Let me begin by saying I'm an immigrant. I have no axe to grind in this fight; I'm an interested observer.
I've been surprised, in reading comments left by readers of my first two articles about the Confederate battle flag controversy, to find that many of those defending it as a cultural symbol have denied, in so many words, that its racist connotations either matter, or are valid at all. Even as an immigrant, studying the history of the symbol at a distance, so to speak, I know that's not correct.
I think the best summary of the problem is given by The Week in this article. Here's a brief excerpt.
In 1948, Strom Thurmond's States' Rights Party adopted the Battle Flag of Northern Virginia as a symbol of defiance against the federal government. What precisely required such defiance? The president's powers to enforce civil rights laws in the South, as represented by the Democratic Party's somewhat progressive platform on civil rights.
Georgia adopted its version of the flag design in 1956 to protest the Supreme Court's ruling against segregated schools, in Brown v. Board of Education.
The flag first flew over the state capitol in South Carolina in 1962, a year after George Wallace raised it over the grounds of the legislature in Alabama, quite specifically to link more aggressive efforts to integrate the South with the trigger of secession 100 years before — namely, the storming of occupied Fort Sumter by federal troops. Fort Sumter, you might recall, is located at the mouth of Charleston Harbor.
Opposition to civil rights legislation, to integration, to miscegenation, to social equality for black people — these are the major plot points that make up the flag's recent history. Not Vietnam. Not opposition to Northern culture or values. Not tourism. Not ObamaCare. Not anything else.
There's more at the link. I highly recommend reading the article in full. It seems reasonably balanced to me.

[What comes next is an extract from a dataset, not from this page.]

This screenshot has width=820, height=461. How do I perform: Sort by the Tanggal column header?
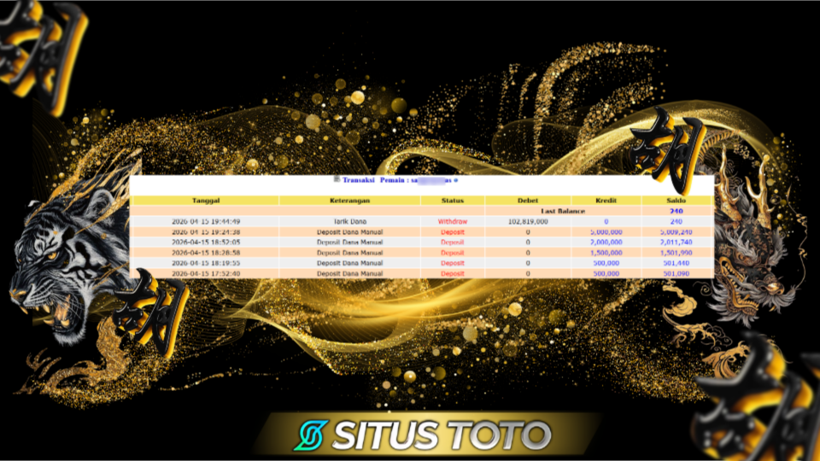tap(205, 201)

I think it's undeniable that there is a racist connotation to the Confederate battle flag in modern times, despite the fact that there was no such connotation when it was designed and originally used. Therefore, much as I sympathize with those who see opposition to it as symbolizing opposition to their cultural values or their personal freedoms, I can also see the other side's arguments. I think there are valid reasons to at least restrict the display of the battle flag. However, I agree that those reasons don't amount to sufficient justification to ban its display entirely.
Remember, I'm talking as an outsider looking in, trying to see beyond the passions to the reality of the situation. Is there any hope that such realities might prevail? Not, I submit, as long as both sides refuse to acknowledge that the other does have at least some justification for its position.